Reproduce the entries below, starting with the first one and continuing through the line containing "point(29,124)". Replace "wind arrow" with "weather icon", keep everything else unchanged, and omit the pictures.

........

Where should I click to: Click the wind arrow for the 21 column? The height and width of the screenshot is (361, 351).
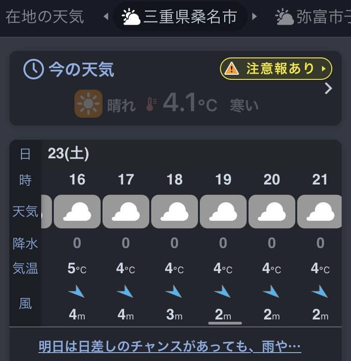point(320,291)
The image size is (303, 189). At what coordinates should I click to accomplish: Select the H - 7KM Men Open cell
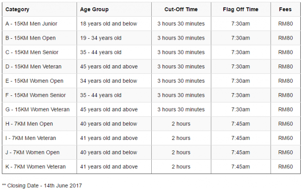point(29,124)
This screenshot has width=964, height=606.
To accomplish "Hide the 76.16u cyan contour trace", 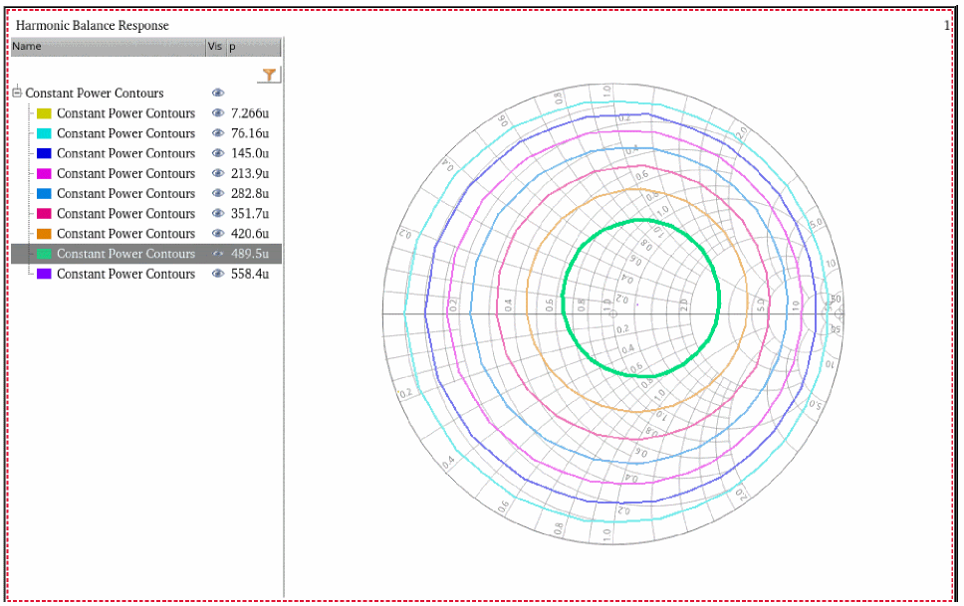I will click(218, 133).

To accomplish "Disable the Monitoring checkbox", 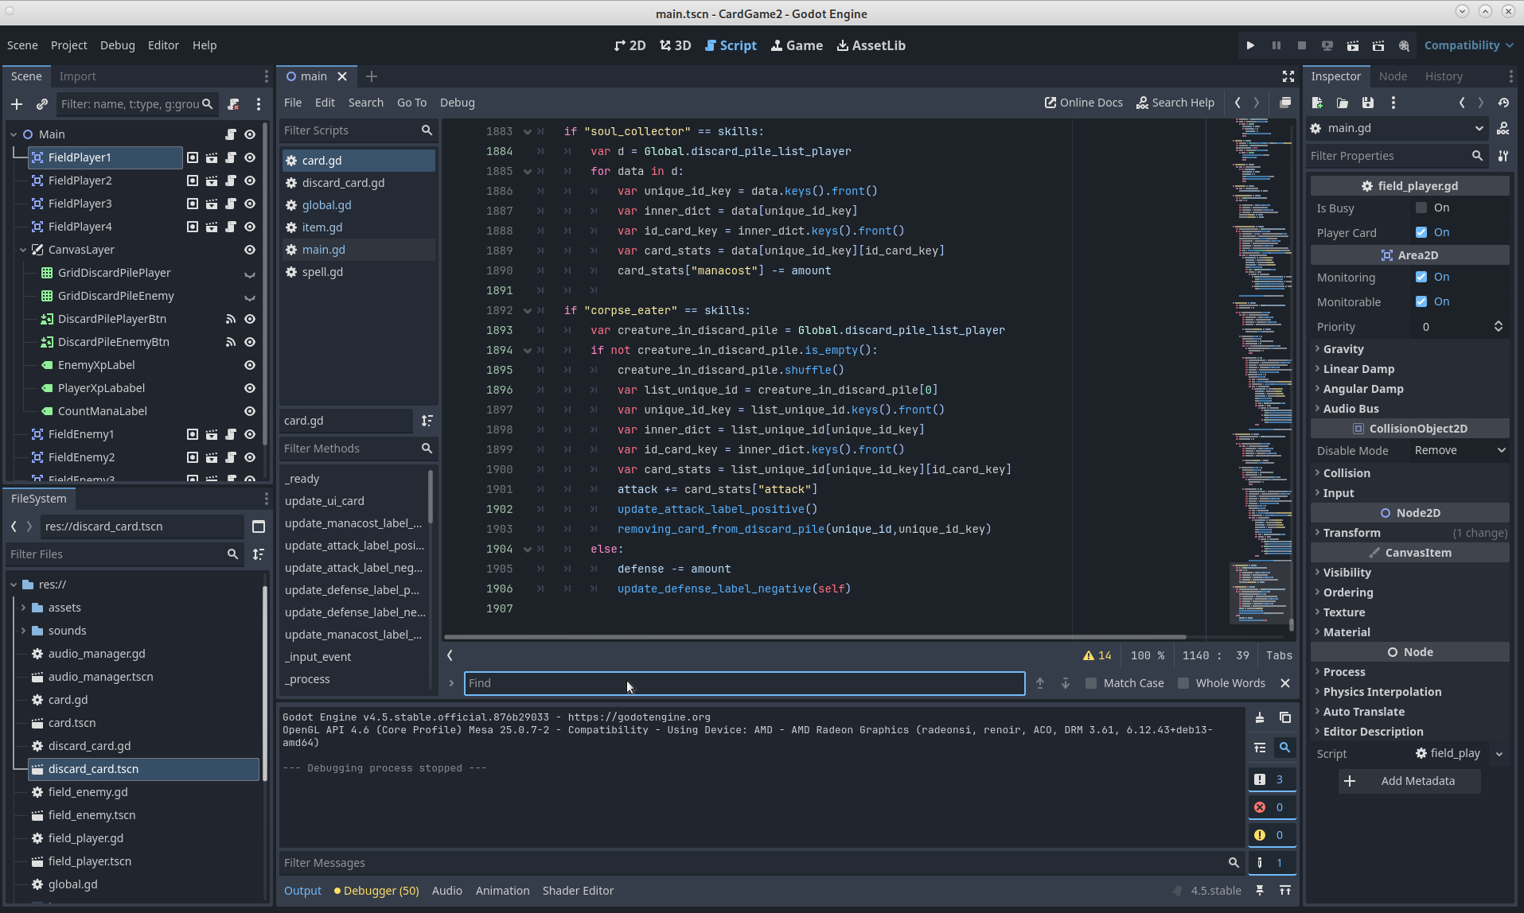I will (1421, 277).
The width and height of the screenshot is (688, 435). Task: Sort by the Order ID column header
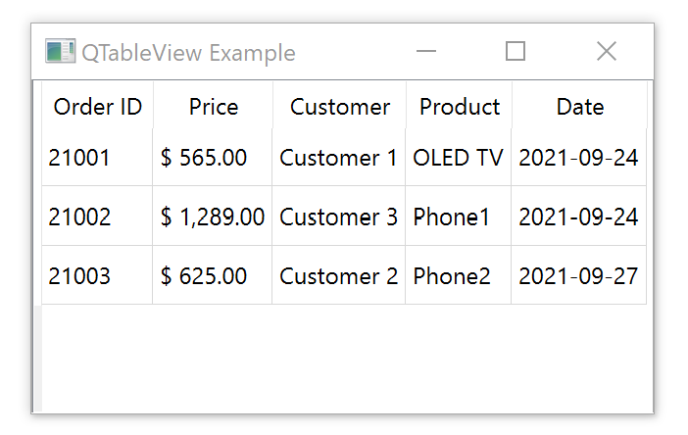coord(97,106)
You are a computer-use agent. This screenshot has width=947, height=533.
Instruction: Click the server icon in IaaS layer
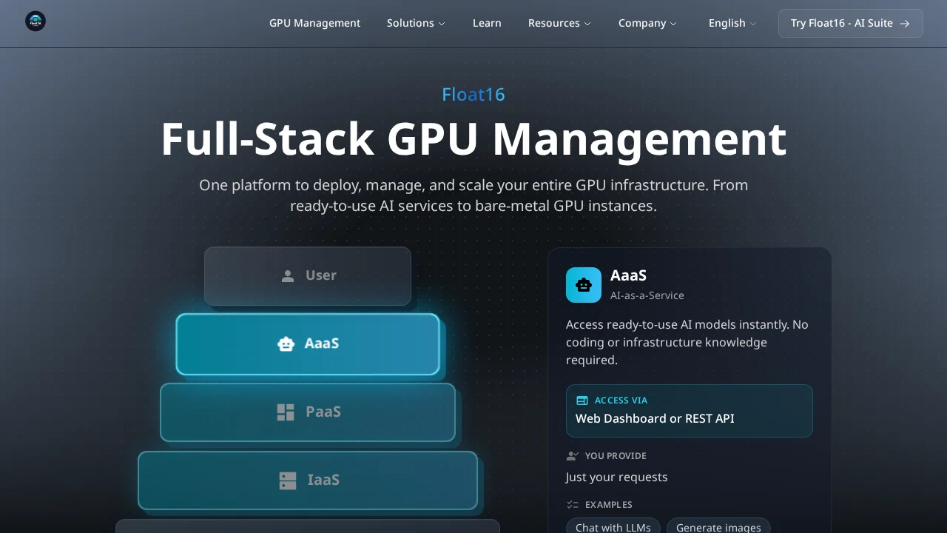point(288,480)
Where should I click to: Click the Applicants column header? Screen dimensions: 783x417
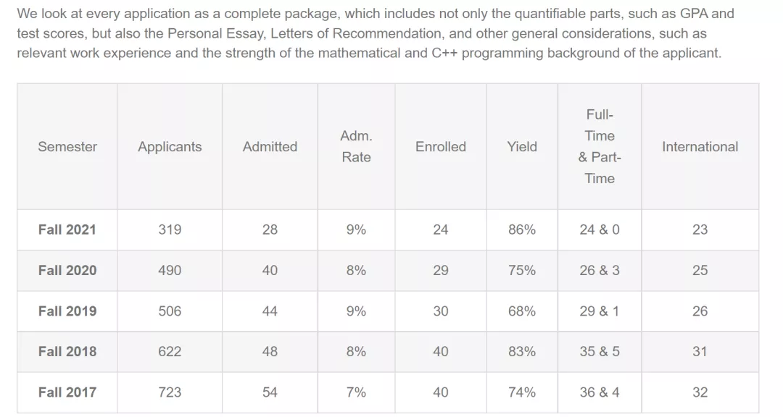pos(170,146)
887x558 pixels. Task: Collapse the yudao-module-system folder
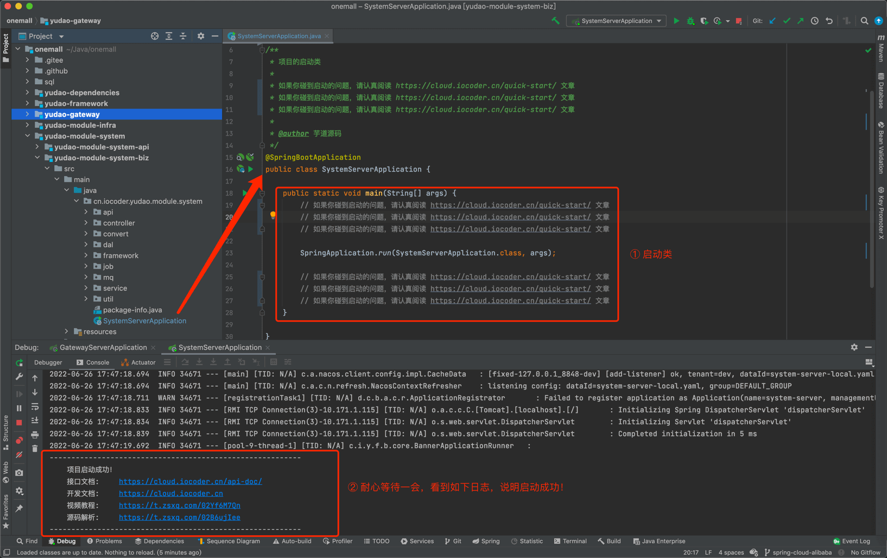coord(28,136)
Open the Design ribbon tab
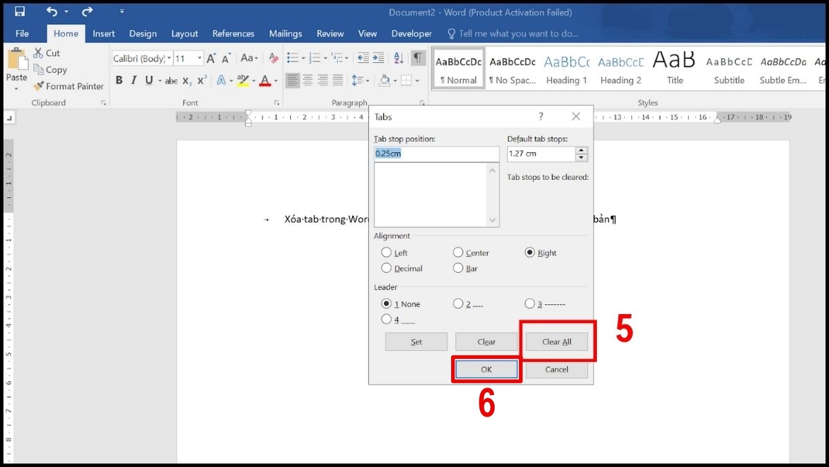The image size is (829, 467). click(143, 33)
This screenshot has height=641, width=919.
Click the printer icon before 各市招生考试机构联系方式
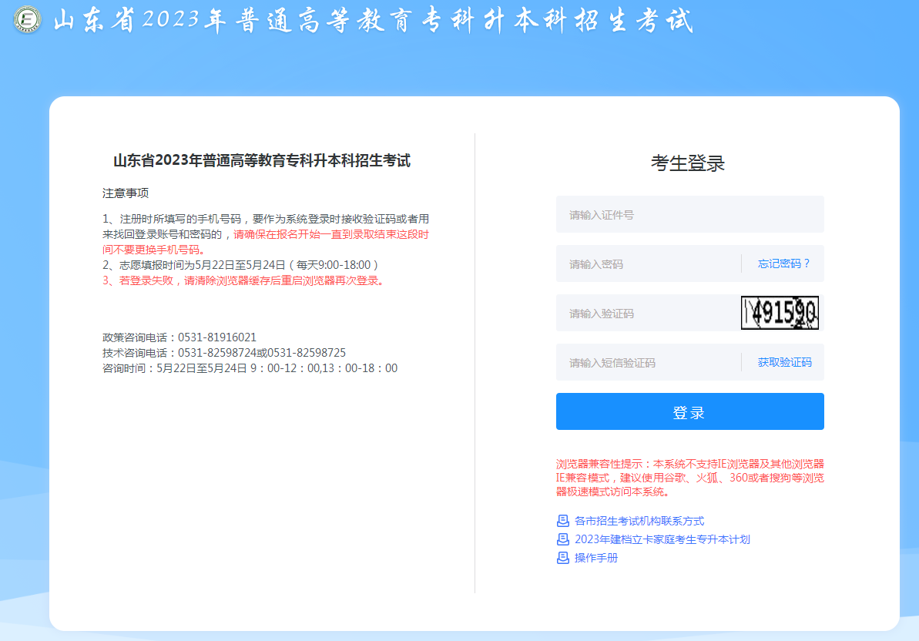pyautogui.click(x=562, y=521)
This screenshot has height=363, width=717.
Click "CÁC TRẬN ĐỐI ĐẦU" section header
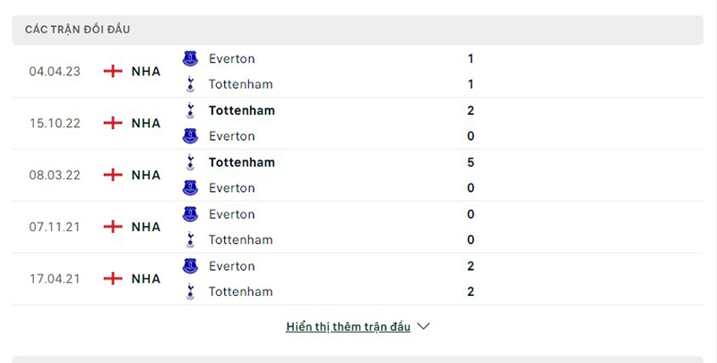tap(77, 30)
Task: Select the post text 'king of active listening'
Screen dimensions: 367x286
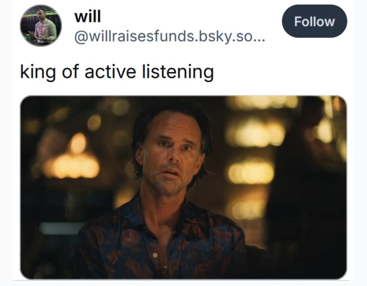Action: tap(117, 72)
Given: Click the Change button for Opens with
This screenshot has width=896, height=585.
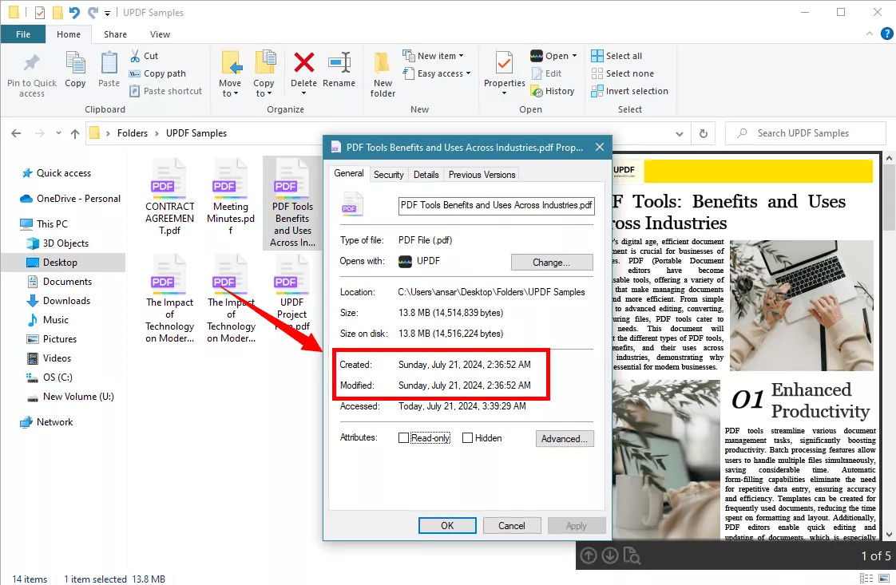Looking at the screenshot, I should coord(551,262).
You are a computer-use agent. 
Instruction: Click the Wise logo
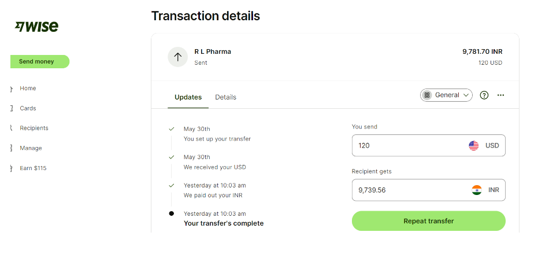tap(36, 27)
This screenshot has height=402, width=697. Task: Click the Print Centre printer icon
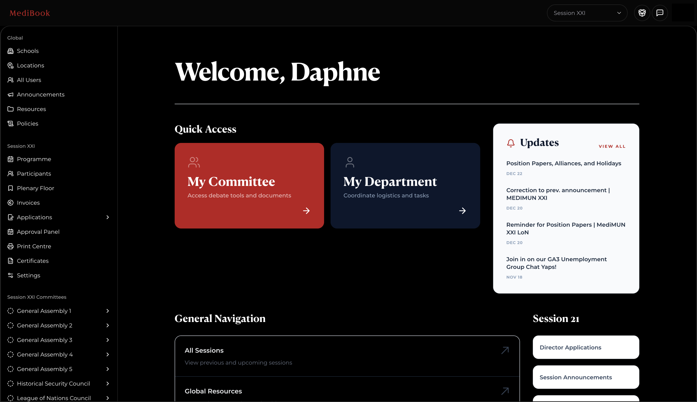10,246

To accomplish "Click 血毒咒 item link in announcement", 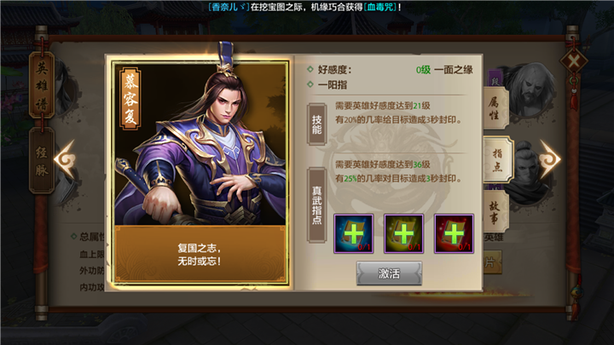I will tap(380, 7).
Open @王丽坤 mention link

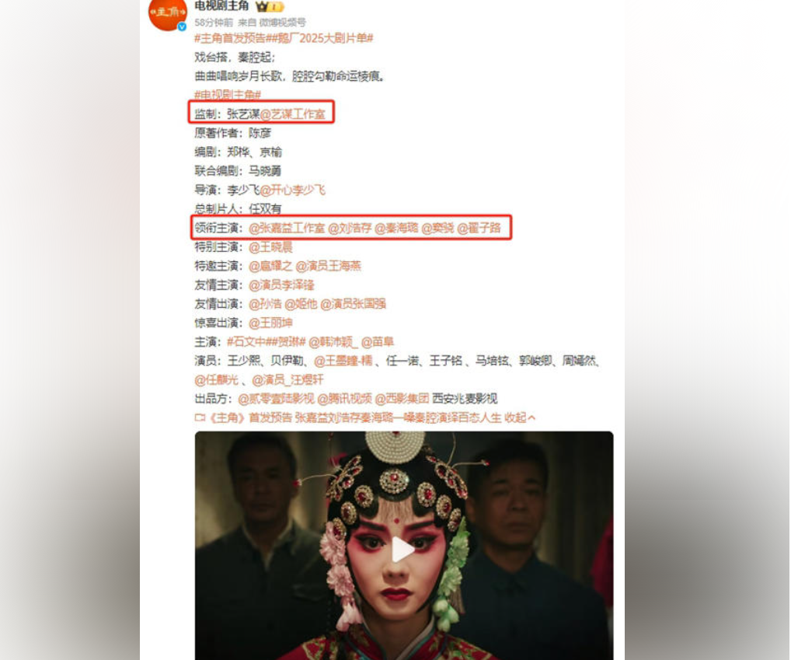point(270,323)
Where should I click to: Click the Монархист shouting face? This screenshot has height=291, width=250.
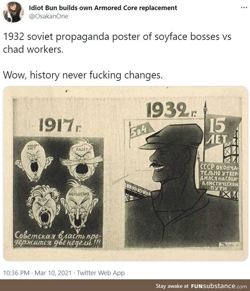coord(34,161)
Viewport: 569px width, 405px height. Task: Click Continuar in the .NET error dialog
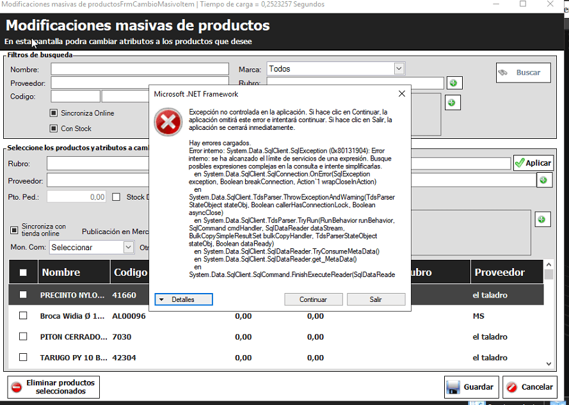[313, 299]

........

Task response ::
Where should I click to: Click the weather icon for the 21 column? The height and width of the screenshot is (361, 351).
point(320,291)
The image size is (303, 189). At what coordinates should I click to accomplish: Select the H - 7KM Men Open cell
point(29,124)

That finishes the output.